1. Despair that you'll ever be able to write a short story. This phase can last anywhere from a few hours to half a lifetime.
2. Think up a first line you really like the sound of.
3. Let the first line rattle around in your brain looking for a story to attach itself to.
4. After some weeks of this, decide to take a scientific approach. Figure out the last line that logically pairs with your first line.
5. Try to solve the puzzle of how to get from the first line to the last line. Swim a lot of laps during this stage, because ideas grow in water.
6. Gradually, over the course of a month or two, develop the idea of a path between the lines that's shaped kind of like a story, but without any driving motivation.
7. Keep searching for the missing elements of your story. They're there in the water somewhere if you just keep swimming long enough.

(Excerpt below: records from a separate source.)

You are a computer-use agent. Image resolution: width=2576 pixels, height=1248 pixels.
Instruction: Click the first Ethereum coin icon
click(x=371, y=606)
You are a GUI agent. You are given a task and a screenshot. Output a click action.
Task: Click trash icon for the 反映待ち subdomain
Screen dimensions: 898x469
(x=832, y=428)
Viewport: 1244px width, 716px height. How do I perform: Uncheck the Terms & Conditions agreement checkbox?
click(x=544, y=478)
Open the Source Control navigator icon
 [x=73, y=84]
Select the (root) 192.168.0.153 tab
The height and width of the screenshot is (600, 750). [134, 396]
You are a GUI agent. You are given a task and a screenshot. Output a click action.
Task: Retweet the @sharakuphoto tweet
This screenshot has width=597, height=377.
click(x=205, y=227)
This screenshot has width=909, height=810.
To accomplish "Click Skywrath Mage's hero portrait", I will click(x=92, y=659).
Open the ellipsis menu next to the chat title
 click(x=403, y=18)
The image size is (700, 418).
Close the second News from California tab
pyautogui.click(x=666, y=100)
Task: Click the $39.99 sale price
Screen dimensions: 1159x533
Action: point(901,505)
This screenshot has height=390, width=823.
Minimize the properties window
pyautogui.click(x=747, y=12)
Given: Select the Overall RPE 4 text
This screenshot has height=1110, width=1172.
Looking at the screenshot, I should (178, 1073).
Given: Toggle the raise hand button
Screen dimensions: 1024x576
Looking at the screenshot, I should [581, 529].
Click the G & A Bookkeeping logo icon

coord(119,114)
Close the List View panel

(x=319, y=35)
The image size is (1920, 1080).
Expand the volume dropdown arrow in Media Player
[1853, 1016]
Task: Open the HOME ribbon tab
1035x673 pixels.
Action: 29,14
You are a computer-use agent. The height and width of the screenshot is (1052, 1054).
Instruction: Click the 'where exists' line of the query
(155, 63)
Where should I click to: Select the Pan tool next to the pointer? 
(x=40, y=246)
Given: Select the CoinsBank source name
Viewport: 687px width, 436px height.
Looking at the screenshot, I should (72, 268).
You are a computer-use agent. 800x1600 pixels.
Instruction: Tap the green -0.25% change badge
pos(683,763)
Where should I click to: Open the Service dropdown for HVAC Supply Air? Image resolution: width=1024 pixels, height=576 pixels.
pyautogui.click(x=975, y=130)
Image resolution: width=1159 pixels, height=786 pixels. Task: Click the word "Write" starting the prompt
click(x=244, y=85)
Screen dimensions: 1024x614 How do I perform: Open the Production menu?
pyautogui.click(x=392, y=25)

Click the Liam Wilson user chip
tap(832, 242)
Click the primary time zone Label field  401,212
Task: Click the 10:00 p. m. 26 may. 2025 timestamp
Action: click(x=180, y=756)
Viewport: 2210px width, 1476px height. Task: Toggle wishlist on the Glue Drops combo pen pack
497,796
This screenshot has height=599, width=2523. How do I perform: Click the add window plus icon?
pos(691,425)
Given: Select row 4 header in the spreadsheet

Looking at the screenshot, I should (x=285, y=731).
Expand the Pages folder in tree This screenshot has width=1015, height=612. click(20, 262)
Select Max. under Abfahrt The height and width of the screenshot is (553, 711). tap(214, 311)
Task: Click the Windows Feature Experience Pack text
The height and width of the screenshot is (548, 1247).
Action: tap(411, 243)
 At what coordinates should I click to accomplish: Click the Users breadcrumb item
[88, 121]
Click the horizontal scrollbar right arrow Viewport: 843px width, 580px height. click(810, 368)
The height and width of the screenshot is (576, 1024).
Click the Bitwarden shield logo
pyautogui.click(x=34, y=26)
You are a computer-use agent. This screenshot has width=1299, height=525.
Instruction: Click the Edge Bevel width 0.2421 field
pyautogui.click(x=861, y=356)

8. Come up with an actual plot that makes sense, more or less. Hooray, the hard part is over! All you have to do now is write it.
9. Realize you still have to write it. Despair anew. Procrastinate for a while.
10. Start writing the first draft. Discover that you're out of practice in putting any old words down because you've spent the past years in revision, obsessing over selecting the perfect words.
11. Take pleasure in the fact that short stories are a whole lot shorter than novels. Look at that, you're already halfway done.
12. Complete the first draft. Congratulations, you wrote a short story! Now you can revise forever.
Good Stuff Out There:
→ At Page-Turner, Thomas Beller considers the relationship between writers and Twitter: "I had always thought of Twitter as being a good place to work out ideas: a place to mull things over in public, and a way of documenting a thought to make it more likely that I would remember it. But is it like a conversation or is it 'talking it out?' Is it a note to oneself that everyone can see, or is it, like iPhone photos, an attempt to offload the responsibilities of memory onto an apparatus that feels like an extension of ourselves because it is always in our hands? I sometimes wonder if I might ever be accused of stealing my own idea."